Image: Example table which shows results for all qualifications for a person so they can appear in both columns

The table below shows the same data item but for the highest qualification only so people only appear once, only in either column and consequently columns add to totals (taking perturbation into account, see Perturbation Effects above).

Image:Example table showing highest qualification only so people only appear once

In summary, qualification level data items can be cross–tabulated with person level data items with or without Qualification Flags. Qualification Flags should be included in tables when a user wants information only about one particular qualification (e.g. the highest qualification or the most recent qualification), but should not be used in tables looking at all qualifications.


The TableBuilder dataset has random adjustment of cell values applied to avoid the release of identifiable data. All cells in a table are adjusted to prevent any identifiable data being exposed. For this dataset 'additivity' has not been applied, that is, when the interior cells are randomly adjusted they have not been set to add up to the totals. As a result, randomly adjusted individual cells will be consistent across tables, but the totals in any table will not be the sum of the individual cell values.


Tables generated from sample surveys will sometimes contain cells with zero values because no respondents that satisfied the parameters of the cell were in the survey. This is despite there being people in the population with those characteristics. That is, the cell may have had a value above zero if all persons in scope of the survey had been enumerated. This is an example of sampling variability which occurs with all sample surveys. Relative Standard Errors cannot be generated for zero cells.


A number of the survey's data items allow respondents to report more than one response. These are referred to as 'multi–response data items'. An example of such a data item is pictured below. For this data item respondents can report all of their sources of personal income.

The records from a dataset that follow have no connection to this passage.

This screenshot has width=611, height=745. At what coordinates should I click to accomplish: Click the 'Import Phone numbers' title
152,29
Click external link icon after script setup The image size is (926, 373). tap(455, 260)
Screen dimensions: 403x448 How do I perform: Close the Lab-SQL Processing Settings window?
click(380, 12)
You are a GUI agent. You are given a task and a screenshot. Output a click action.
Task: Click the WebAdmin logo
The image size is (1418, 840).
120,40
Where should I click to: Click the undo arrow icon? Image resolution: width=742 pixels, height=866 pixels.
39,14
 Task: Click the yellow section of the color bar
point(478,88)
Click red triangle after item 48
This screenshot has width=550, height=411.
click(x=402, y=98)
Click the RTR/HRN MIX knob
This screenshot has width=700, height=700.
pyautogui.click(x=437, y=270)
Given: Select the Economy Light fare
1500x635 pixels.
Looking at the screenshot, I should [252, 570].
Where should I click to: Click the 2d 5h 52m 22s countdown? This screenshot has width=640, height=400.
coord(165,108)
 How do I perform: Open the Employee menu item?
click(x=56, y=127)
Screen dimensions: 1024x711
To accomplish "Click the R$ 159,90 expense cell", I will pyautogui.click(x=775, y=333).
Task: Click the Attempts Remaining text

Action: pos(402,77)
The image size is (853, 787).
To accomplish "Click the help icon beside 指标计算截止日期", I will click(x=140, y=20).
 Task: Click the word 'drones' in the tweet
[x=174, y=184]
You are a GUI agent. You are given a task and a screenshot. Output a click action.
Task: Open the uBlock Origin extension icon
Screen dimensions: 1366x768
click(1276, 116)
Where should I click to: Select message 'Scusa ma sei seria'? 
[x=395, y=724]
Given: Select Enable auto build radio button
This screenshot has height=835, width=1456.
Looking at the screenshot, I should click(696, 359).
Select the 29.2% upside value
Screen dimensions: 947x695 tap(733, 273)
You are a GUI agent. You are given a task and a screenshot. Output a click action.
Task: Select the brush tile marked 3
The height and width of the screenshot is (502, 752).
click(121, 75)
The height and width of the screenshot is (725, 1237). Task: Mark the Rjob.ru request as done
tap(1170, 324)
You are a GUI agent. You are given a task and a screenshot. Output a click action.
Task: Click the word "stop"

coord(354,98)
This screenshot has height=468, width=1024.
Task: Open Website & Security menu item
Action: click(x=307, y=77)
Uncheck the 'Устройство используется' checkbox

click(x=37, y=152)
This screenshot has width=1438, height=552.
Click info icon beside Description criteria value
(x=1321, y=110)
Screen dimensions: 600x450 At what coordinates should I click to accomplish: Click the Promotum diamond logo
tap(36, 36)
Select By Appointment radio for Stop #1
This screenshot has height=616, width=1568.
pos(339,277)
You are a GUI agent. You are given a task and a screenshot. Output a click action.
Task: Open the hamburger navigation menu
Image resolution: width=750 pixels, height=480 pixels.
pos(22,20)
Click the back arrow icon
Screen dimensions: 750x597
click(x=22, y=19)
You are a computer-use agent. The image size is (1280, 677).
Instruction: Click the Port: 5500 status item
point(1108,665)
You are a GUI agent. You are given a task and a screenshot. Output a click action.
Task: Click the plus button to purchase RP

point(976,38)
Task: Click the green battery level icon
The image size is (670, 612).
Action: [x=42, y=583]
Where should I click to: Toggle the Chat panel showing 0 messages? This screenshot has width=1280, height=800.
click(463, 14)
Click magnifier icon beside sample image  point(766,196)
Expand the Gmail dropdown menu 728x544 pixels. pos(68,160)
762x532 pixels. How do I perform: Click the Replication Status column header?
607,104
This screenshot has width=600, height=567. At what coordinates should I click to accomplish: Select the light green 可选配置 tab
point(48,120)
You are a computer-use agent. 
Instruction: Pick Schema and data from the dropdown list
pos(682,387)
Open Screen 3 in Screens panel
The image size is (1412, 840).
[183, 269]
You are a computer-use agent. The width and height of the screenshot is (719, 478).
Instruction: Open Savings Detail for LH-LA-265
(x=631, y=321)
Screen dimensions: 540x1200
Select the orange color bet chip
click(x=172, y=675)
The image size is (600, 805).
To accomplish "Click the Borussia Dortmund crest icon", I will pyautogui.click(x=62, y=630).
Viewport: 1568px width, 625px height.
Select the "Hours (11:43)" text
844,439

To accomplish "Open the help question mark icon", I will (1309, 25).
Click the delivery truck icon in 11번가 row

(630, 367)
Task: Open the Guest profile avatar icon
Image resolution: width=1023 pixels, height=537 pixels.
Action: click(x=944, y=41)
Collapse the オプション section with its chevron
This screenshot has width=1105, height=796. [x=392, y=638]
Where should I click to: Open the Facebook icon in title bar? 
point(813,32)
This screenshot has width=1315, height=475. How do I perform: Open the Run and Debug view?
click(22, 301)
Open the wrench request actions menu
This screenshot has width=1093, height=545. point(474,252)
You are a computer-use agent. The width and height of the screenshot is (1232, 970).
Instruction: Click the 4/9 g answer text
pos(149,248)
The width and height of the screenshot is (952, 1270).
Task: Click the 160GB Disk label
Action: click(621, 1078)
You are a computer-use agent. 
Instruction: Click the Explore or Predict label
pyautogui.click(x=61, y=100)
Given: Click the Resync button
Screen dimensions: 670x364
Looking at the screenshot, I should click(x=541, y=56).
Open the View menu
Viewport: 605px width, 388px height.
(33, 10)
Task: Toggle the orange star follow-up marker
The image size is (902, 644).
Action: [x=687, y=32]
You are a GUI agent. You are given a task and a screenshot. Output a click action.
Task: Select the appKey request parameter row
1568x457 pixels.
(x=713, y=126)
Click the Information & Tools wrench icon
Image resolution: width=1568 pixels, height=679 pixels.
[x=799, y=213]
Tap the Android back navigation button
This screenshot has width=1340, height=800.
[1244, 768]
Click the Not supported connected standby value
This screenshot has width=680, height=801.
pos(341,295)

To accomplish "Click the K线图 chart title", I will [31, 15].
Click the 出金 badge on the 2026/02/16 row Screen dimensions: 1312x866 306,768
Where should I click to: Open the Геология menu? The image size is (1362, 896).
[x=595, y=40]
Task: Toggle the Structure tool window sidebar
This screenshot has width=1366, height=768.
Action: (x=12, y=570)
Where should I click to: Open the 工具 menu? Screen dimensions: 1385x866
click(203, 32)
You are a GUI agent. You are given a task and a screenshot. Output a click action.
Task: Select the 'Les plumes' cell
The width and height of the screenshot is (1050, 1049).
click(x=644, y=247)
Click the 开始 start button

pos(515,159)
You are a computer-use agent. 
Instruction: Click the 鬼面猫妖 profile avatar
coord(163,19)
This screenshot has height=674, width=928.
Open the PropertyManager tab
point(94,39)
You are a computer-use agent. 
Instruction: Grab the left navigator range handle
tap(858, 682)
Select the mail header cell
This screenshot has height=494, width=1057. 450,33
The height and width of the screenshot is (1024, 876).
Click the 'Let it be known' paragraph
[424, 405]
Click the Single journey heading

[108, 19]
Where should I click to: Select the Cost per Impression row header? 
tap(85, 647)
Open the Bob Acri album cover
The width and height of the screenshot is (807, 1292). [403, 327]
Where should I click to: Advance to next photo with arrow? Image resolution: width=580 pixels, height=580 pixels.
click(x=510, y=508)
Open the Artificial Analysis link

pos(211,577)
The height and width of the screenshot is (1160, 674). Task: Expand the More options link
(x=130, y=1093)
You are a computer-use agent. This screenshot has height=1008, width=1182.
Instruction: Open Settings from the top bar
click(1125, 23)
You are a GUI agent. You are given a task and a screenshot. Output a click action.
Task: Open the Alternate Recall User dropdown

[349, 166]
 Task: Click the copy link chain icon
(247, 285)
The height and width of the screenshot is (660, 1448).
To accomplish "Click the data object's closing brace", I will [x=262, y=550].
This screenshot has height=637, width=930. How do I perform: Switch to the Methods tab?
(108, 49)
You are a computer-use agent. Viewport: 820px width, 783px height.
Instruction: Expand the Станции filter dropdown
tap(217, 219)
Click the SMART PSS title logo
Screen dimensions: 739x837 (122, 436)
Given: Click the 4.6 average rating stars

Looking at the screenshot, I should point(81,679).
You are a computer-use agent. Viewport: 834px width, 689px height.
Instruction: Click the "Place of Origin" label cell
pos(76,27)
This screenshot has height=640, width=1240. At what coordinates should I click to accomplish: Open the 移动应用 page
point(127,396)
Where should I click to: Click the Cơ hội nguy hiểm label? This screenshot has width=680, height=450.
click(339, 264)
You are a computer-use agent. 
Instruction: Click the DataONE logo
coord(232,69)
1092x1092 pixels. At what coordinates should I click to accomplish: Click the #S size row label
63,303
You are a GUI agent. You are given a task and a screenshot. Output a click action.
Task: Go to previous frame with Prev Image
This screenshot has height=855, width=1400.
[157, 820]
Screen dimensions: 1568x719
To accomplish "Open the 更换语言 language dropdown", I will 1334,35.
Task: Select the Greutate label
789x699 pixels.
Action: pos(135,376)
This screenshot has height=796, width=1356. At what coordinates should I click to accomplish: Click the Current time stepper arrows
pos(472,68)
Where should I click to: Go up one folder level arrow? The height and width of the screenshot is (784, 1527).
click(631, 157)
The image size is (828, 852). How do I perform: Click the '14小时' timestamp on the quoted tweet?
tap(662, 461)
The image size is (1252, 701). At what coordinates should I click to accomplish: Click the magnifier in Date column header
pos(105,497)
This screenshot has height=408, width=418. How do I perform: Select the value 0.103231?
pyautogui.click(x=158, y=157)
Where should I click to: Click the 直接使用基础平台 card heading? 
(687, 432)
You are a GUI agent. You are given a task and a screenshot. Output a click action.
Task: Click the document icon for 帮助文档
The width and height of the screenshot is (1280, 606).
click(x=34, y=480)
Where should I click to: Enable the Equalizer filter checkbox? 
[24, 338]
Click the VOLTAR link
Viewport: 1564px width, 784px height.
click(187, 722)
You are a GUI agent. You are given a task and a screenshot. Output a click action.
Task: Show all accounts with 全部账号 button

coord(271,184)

Image:Example of multi–response data item

When a multi–response data item is tabulated, a person is counted against each response they have provided (e.g. a person who responds 'employee income' and 'unincorporated income' and 'government pensions and allowances' will be counted once in each of these three categories).

As a result, each person in the appropriate population is counted at least once, and some persons are counted multiple times. Therefore, the total for a multi–response data item will be less than or equal to the sum of its components.


Most data items include a 'Not applicable' category. The 'Not applicable' category comprises those respondents who were not asked a particular question(s) and hence are not applicable to the population to which the data item refers. The classification value of the 'Not applicable' category, where relevant, is shown in the data item list (see the Data Item List in the Downloads tab).


The population relevant to each data item is shown in the data item list and should be considered when extracting and analysing the microdata. The actual population count for each data item is equal to the total cumulative frequency minus the 'Not applicable' category.